The aim of this project is to explore the barriers multilingual academics face when providing students with feedback. This project builds on the findings of a previous project (Lazar and Ryder, 2017) that explored how educational developers can incorporate a language-aware approach to feedback when working with staff involved in learning and teaching. This was in order to enable staff to make appropriate linguistic choices when providing feedback so that it is more comprehensible and motivational for students.

While this small-scale project was successful in enhancing awareness among staff about the linguistic aspects of feedback, it also raised additional questions about the complexities of providing effective feedback, particularly for staff from a wide range of linguistic and cultural backgrounds. This current project focuses on exploring these complexities further, especially focusing on areas that many academics struggle with, including the challenges of providing students with feedback when both parties may speak English as a foreign language. The research aims to unpack these issues from both an educational and linguistic point of view in order to identify some examples of best practice and thus aid clear communication and enhance students’ learning.
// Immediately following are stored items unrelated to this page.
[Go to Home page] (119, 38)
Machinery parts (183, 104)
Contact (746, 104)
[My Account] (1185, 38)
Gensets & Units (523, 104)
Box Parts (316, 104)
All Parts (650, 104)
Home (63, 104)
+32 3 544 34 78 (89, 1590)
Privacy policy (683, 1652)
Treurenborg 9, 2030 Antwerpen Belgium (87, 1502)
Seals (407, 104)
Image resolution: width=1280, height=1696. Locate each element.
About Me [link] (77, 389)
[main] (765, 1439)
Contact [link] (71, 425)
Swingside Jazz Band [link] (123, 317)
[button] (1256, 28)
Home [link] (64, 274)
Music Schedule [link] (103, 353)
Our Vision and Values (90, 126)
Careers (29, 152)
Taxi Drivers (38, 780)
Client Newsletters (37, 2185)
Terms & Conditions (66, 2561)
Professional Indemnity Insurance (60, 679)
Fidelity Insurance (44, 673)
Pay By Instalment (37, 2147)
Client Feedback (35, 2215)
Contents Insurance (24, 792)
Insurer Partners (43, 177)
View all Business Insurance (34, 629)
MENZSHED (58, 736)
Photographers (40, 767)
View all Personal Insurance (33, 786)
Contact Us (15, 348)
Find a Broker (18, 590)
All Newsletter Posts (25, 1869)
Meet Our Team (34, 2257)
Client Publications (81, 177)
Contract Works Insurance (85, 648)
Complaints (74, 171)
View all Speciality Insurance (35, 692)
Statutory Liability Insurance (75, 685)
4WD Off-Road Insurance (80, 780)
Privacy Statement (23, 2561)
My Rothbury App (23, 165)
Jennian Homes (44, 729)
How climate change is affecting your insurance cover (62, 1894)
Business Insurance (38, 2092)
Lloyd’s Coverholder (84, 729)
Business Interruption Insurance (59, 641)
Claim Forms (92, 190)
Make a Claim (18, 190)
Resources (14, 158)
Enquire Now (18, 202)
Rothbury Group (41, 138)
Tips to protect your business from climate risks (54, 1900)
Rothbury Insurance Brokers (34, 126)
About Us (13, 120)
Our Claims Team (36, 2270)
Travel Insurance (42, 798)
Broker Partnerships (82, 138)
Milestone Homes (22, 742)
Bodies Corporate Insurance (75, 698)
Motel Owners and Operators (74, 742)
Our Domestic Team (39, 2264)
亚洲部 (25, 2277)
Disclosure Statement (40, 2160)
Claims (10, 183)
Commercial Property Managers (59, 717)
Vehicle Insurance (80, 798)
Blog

Reference: ‘Gillian Lazar & Agi Ryder (2017): Speaking the same language: Developing a language-aware feedback culture, Innovations in Education and Teaching International, DOI: 10.1080/14703297.2017.1403940’
Helen Walmsley-Smith & Patrick Lynch Helping designers design: Proving learning designs using eDAT and Learning Analytics methods

Learning analytics offers opportunities to evaluate the effectiveness of blended and online learning designs to develop and improve guidance for tutors and learning designers. Learning analytics can include analysis of VLE data, student data including retention and attainment together with blended and online learning design data. However, quantifying learning designs is challenging and obtaining consistent and shareable learning design data is difficult. 

This project aims to provide a proof of concept for the eDAT combined with learning analytics, as an effective tool to provide quantifiable feedback on blended and online learning designs. The project will test the usefulness of the eDAT when categorising a variety of learning activities and representing the learning design in a quantified, shareable and understandable format.  

The blended and online learning designs will be compared to a range of interaction and feedback data from the VLE and to student retention and attainment data. This will provide an effective and reproducible evaluation of the design for tutors and learning designers that will inform further development.